Why are Scarlatti keyboard sonatas so often played on the guitar? Is there something about the music that makes it a good fit for the guitar?


----------



## Ukko (Jun 4, 2010)

pianolearnerstride said:


> Why are Scarlatti keyboard sonatas so often played on the guitar? Is there something about the music that makes it a good fit for the guitar?


Many of the sonatas are Spanish 'guitaresqe'. Makes guitar versions sound good.


----------



## hpowders (Dec 23, 2013)

Yes. Though born in Naples, Scarlatti followed his pupil the Princess María Bárbára to Madrid where he lived for the final 28 years of his life. The Spanish influence pervades many of the sonatas.


----------



## science (Oct 14, 2010)

Are there any particularly well-known recordings of Scarlatti on guitar?


----------



## ArtMusic (Jan 5, 2013)

I'm interested now because I usually listen to the sonatas on harpsichord.


----------



## pianolearnerstride (Dec 17, 2014)

I'm not sure what the best recordings are. I've watched a lot on youtube. Searching 'John Williams Scarlatti' on youtube brings up a bunch:

https://www.youtube.com/results?search_query=scarlatti+john+williams


----------



## pianolearnerstride (Dec 17, 2014)

I particularly like this one:


----------



## GioCar (Oct 30, 2013)

science said:


> Are there any particularly well-known recordings of Scarlatti on guitar?


I am aware of this recording only










with Narciso Yepes and his ten-string guitar, but I haven't heard it


----------



## Ukko (Jun 4, 2010)

GioCar said:


> I am aware of this recording only
> 
> 
> 
> ...


Yepes playing Scarlatti? On a 10-string yet? By damn, I need to hear that.


----------



## tdc (Jan 17, 2011)

A lot of good guitarists have recorded a handful of the Sonatas, but there doesn't seem to be a lot of full-length recordings available - no one has tackled all 555 yet on guitar (to my knowledge).


----------



## science (Oct 14, 2010)

GioCar said:


> I am aware of this recording only
> 
> 
> 
> ...


That does look interesting!


----------



## tdc (Jan 17, 2011)

Narciso Yepes had an idiomatic sound. It is not as "polished" as most of the newer guitarists, but I generally really enjoy his playing - particularly in Spanish music. I've heard some of the Scarlatti pieces he has transcribed and recorded and they sound great. The Scarlatti I've heard by John Williams is also very good. Another guitarist who has made some nice Scarlatti transcriptions and recordings is Manuel Barrueco who does a fantastic job on the k380 which I think is one of Scarlatti's finest Sonatas.


----------



## jegreenwood (Dec 25, 2015)

Ukko said:


> Yepes playing Scarlatti? On a 10-string yet? By damn, I need to hear that.

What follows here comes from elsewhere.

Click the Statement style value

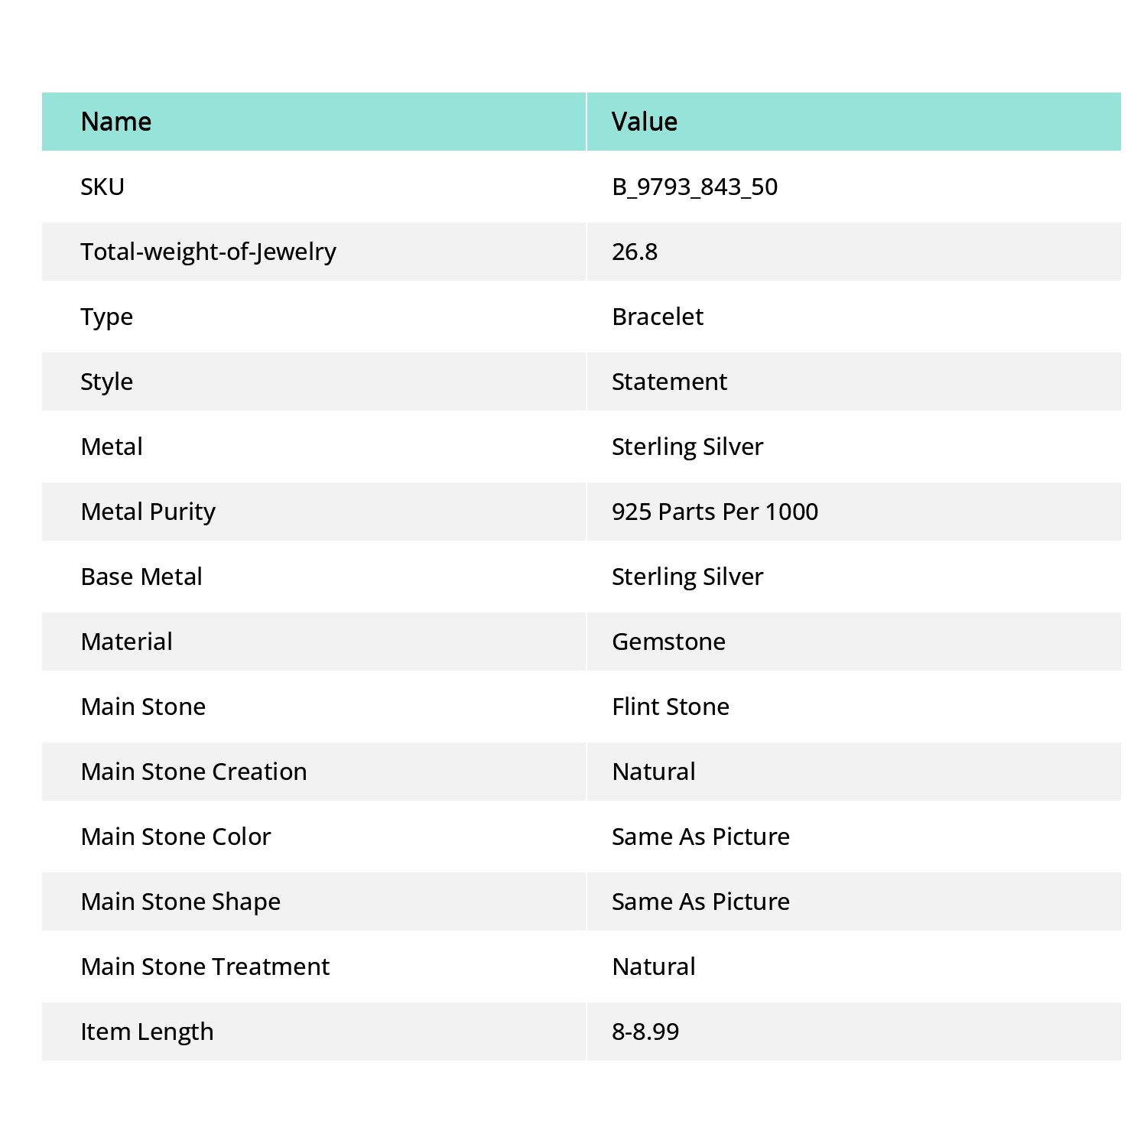click(669, 382)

I've enjoyed that disc for many years (starting with a cassette). I also several discs of guitar duets that include Scarlatti transcriptions. And a search on Tidal identified several more obscure recordings that I am checking out.

There are few composers that provide me with more pleasure than Scarlatti. I have recordings on harpsichord, piano, guitar and harp(!). I even have sheet music transcription for my clarinet (although reducing the sonatas to a single melody line turns them into mere etudes).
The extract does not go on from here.